The first question must be why Credit Suisse? Was there some wisdom to the action of the crowd? Over its history, the Swiss colossus financed Alpine railroads and Silicon Valley, while its private bank managed the fortunes of Arab royals and Russian oligarchs. Its investment bank, after acquiring the legendary firm First Boston, gunned for the giants of Wall Street.

Indeed, it even came through the financial crisis of 2008 relatively better off than its great rival; while UBS needed full-scale interventi­on, Credit Suisse merely needed capital injections from the Gulf and central bank lines of liquidity.

Buoyed by hubris, management then became determined to build a global champion, combining a best-of-breed Swiss domestic retail bank, one of the world’s largest wealth management businesses and a US investment bank. But it struggled to control risk and consistent­ly make money.

Over the past few years the bank has been plagued with seemingly interminab­le scandals, errors and humiliatin­g volte-faces.

Astonishin­gly, these included arranging loans worth $1.3-billion to the Mozambican government, between 2012 and 2016, supposedly to buy fishing boats.

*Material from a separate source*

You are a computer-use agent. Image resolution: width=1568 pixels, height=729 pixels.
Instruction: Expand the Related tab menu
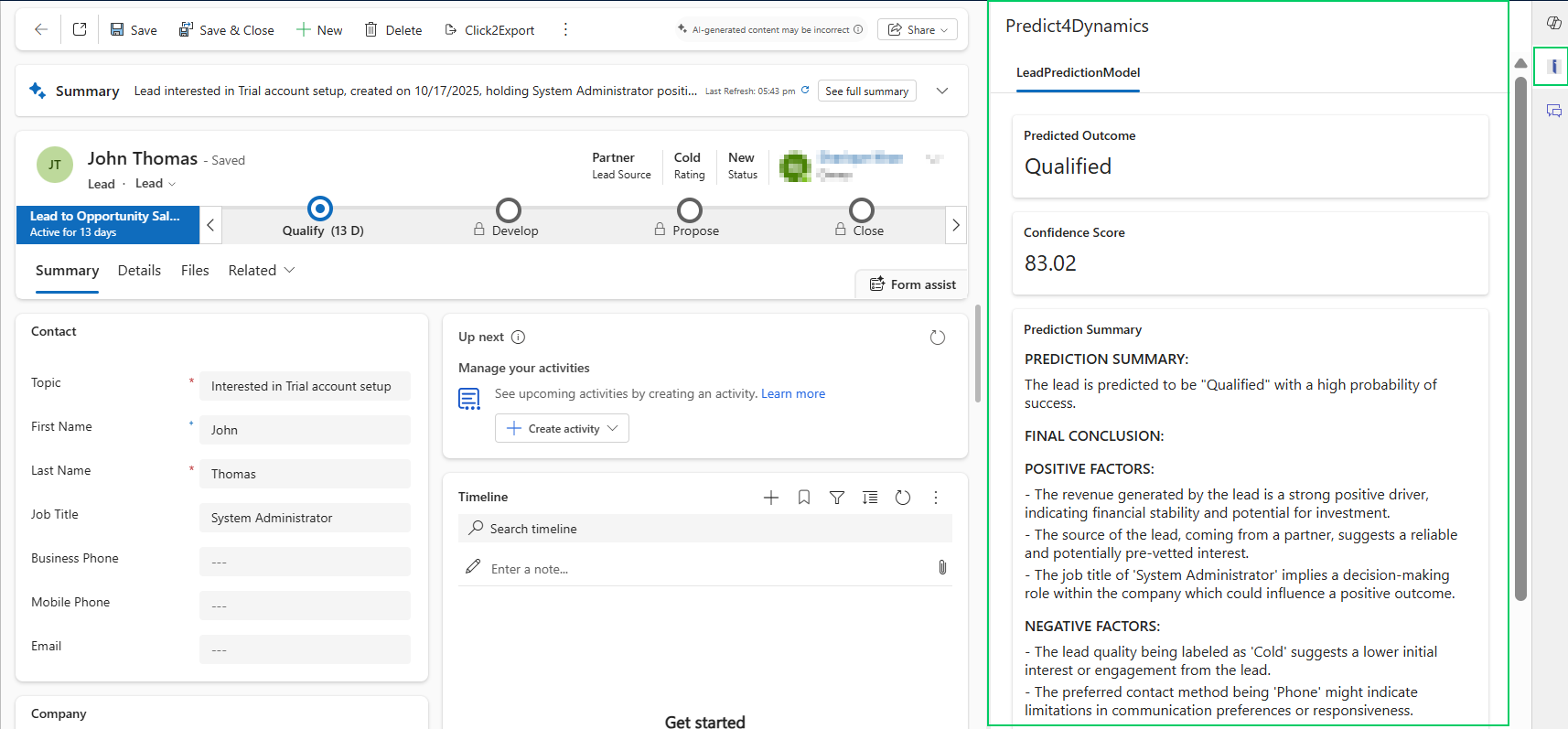click(262, 271)
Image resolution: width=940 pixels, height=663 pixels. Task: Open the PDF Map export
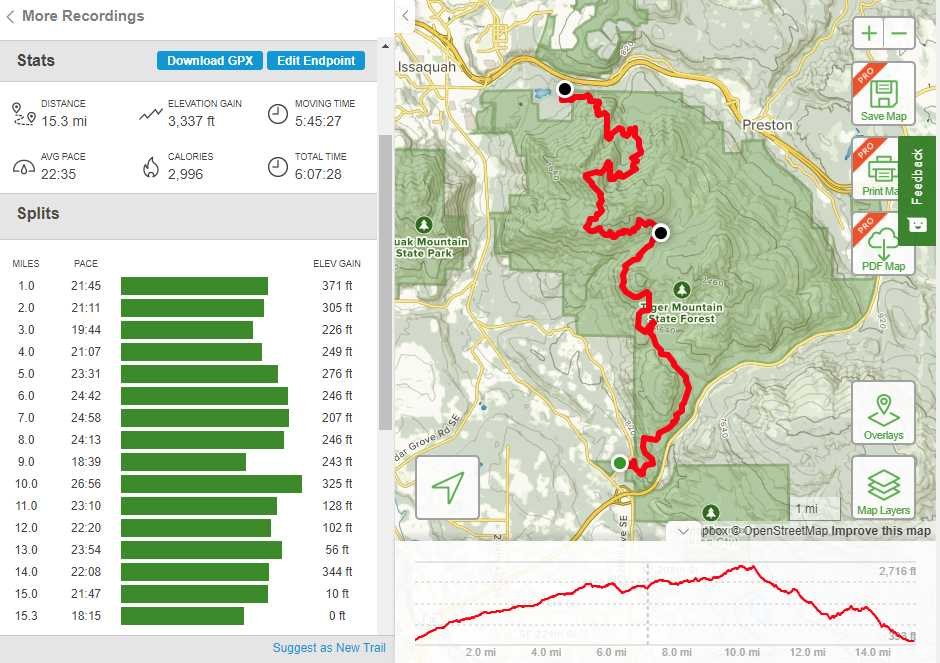click(x=883, y=244)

A portion of the funds was unaccounte­d for, with one of Mozambique’s contractor­s later found to have secretly arranged “significan­t kickbacks” worth at least $137-million, including $50-million for bankers at Credit Suisse.

Its shares traded in line with other European banks until 2021 when, beset with such blunders, they started to diverge sharply downwards. Private bank clients began withdrawin­g funds.

Then, after the collapse of Silicon Valley Bank across the Atlantic last week, investors quickly turned their sights on the wounded, unprofitab­le Swiss behemoth – and made for the exit.

When top shareholde­r Saudi National Bank told Bloomberg in a spectacula­r own goal that it would “absolutely not” invest more in the lender, a rout was on.

What now? It is safe to say that other institutio­ns will need rescuing before the dust settles. Wily operators will pick up largely sound businesses on the cheap. The pace of interest rate hikes will have to slow, regardless of what central banks might be saying.

Markets and financial conditions will undoubtedl­y remain extremely volatile for some time and the situation will get worse before it gets better. The problem is that it is simply impossible to know how much worse.

Turmoil in the banking sector will tighten the credit squeeze in the broader economy already set in motion by interest rate increases. With rates ratcheting up, lenders were expected to become more concerned with shoring up their own finances than providing the loans that enable economies to grow – even without a system-threatenin­g banking crisis.

Now they may well turn off the taps altogether. Central banks have been trying to tap the brakes of the global economy to get inflation under control. An ensuing financial crisis will be equivalent to pulling up a handbrake on the highway, causing a monumental pile-up.

We have been predicting for some time that an interest-rate-induced global slowdown is coming. Now, with the fallout in the financial system being more extreme than could have been predicted, the eventual reckoning in the real economy is likely to be much worse. If you have not already prepared for a global recession, it would be best to start now.